Aleph.im enables users to own digital assets using both blockchains and off-chain decentralized cloud technologies.
"We need to go beyond layer 0 and 1 to build a robust decentralized web. The Aleph.im ecosystem is proving that Web3 can be decentralized, and we intend to keep going.”
Aleph.im raised $10 million in mid-January 2022, and Ubisoft uses its network for NFT storage. This is the first time a big-budget gaming studio has given users this much control.
It also suggests Web3 could work as a B2B model, even if consumers aren't concerned about “decentralization.” Starting with gaming is common.

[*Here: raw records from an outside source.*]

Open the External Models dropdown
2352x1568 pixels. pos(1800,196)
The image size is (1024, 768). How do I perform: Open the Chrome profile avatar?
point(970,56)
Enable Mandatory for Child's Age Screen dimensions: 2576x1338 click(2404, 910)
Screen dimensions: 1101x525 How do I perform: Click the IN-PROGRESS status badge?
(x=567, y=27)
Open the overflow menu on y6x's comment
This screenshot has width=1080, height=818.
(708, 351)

Can Tokenomics help Web3 adoption?
Web3 consumer adoption is another story. The average user may not be interested in all this decentralization talk. Still, how much do people value privacy over convenience? Can tokenomics solve the privacy vs. convenience dilemma?
Holon Global Investments' Jonathan Hooker tells us that human internet behavior will change. “Do you own Bitcoin?” he asks in his Web3 explanation. How does it feel to own and control your own sovereign wealth? Then:
“What if you could own and control your data like Bitcoin?”
“The business model must find what that person values,” he says. Putting their own health records on centralized systems they don't control?
“How vital are those medical records to that person at a critical time anywhere in the world? Filecoin and IPFS can help.”
Web3 adoption depends on NFT storage competition. A free off-chain storage of NFT metadata and assets was launched by Filecoin in April 2021.
Denationalization and blockchain technology have significant implications for data ownership and compensation for lending, staking, and using data.
Tokenomics can change human behavior, but many people simply sign into Web2 apps using a Facebook API without hesitation. Our data is already owned by Google, Baidu, Tencent, and Facebook (and its parent company Meta). Is it too late to recover?
Maybe. “Data is like fruit, it starts out fresh but ages,” he says. "Big Tech's data on us will expire."
Web3 founder Kris agrees with Hooker that “value for data is the issue, not privacy.” People accept losing their data privacy, so tokenize it. People readily give up data, so why not pay for it?
"Personalized data offering is valuable in personalization. “I will sell my social media data but not my health data.”
Purists and mass consumer adoption struggle with key management.
Others question data tokenomics' optimism. While acknowledging its potential, Box founder Aaron Levie questioned the viability of Web3 models in a Tweet thread:
“Why? Because data almost always works in an app. A product and APIs that moved quickly to build value and trust over time.”
Levie contends that tokenomics may complicate matters. In addition to community governance and tokenomics, Web3 ideals likely add a new negotiation vector.
“These are hard problems about human coordination, not software or blockchains,”. Using a Facebook API is simple. The business model and user interface are crucial.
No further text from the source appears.